Privée de ses canaux d’influence traditionnels en Europe (médias, culture, économie), Moscou mise désormais sur les réseaux intellectuels et académiques.

L’enjeu n’est plus de “vendre” la Russie, mais de proposer un récit alternatif : celui d’un monde dans lequel l’Occident ne serait plus le seul centre de définition du vrai, du juste et du moderne.

Dans cette optique, le Valdaï devient une vitrine — celle d’une Russie capable de produire du sens, des idées, et même une philosophie de la crise mondiale. Une Russie qui parle moins d’idéologie que d’équilibre, moins de guerre que d’architecture.

Entre crédibilité et illusion

Reste une question : quelle est la portée réelle de ce forum ?

Ses conclusions ne lient aucun État, et ses recommandations ne se traduisent que rarement en décisions concrètes. Mais sa valeur symbolique est immense.
Le Valdaï agit comme un sismographe du Kremlin : il capte les tendances, les cristallise, puis les transforme en doctrine officielle.

L’édition de cette année aura ainsi consacré la Russie comme pouvoir d’interprétation : un pays qui, même contesté, entend définir la grille de lecture du monde.

Dans une ère où l’information est une arme, contrôler le récit équivaut à contrôler le champ de bataille des idées. Et sur ce terrain-là, le Valdaï est l’une des divisions les plus disciplinées du pouvoir russe.

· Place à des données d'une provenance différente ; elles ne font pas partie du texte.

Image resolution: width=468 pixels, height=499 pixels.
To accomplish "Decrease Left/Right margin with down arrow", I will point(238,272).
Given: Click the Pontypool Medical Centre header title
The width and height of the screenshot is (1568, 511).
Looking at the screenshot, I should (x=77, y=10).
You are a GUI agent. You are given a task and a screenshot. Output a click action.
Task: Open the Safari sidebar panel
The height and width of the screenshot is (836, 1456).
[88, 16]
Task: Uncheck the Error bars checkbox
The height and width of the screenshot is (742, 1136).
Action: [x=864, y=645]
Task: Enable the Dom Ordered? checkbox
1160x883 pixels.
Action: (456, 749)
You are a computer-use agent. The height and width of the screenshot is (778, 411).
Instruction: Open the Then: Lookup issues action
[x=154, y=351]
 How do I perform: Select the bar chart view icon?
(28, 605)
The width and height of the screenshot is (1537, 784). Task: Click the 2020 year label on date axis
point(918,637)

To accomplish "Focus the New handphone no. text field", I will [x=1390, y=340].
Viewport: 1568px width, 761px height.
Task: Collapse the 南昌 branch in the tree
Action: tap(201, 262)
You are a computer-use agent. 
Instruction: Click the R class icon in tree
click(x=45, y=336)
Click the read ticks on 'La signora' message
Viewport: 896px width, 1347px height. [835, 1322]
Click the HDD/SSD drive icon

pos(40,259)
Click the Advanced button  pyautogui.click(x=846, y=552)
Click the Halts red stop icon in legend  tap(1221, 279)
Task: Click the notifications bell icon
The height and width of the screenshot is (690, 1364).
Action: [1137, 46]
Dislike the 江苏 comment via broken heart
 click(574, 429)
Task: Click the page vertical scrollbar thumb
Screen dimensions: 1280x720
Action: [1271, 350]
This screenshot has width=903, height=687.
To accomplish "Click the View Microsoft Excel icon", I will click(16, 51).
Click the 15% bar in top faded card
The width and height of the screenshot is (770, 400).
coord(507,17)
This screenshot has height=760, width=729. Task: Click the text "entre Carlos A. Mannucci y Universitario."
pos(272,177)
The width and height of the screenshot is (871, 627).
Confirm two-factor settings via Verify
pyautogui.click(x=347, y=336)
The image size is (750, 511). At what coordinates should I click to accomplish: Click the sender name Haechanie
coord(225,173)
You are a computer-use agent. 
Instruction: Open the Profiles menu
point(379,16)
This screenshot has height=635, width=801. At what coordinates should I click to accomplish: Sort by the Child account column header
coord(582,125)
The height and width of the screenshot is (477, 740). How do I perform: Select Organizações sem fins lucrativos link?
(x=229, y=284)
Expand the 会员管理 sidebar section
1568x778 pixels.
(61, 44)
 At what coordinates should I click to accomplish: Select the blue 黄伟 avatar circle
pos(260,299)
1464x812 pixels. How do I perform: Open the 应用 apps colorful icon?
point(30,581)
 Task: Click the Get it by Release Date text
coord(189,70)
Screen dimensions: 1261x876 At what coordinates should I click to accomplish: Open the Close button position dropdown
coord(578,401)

Conclusion : la pensée comme instrument de puissance

Le Forum Valdaï 2025 ne changera pas le cours immédiat des guerres ni la géographie des alliances. Mais il confirme un tournant stratégique : la Russie ne veut plus être seulement une puissance militaire ou énergétique, elle veut redevenir une puissance narrative.

À travers le Valdaï, Moscou codifie son monde : un monde d’équilibres mouvants, de souverainetés multiples, de civilisations autonomes.

Dans cette architecture qu’elle appelle “polycentrique”, chaque pôle a sa vérité. Et dans ce concert de voix discordantes, la Russie cherche avant tout à s’assurer une chose : ne plus jamais être réduite au silence.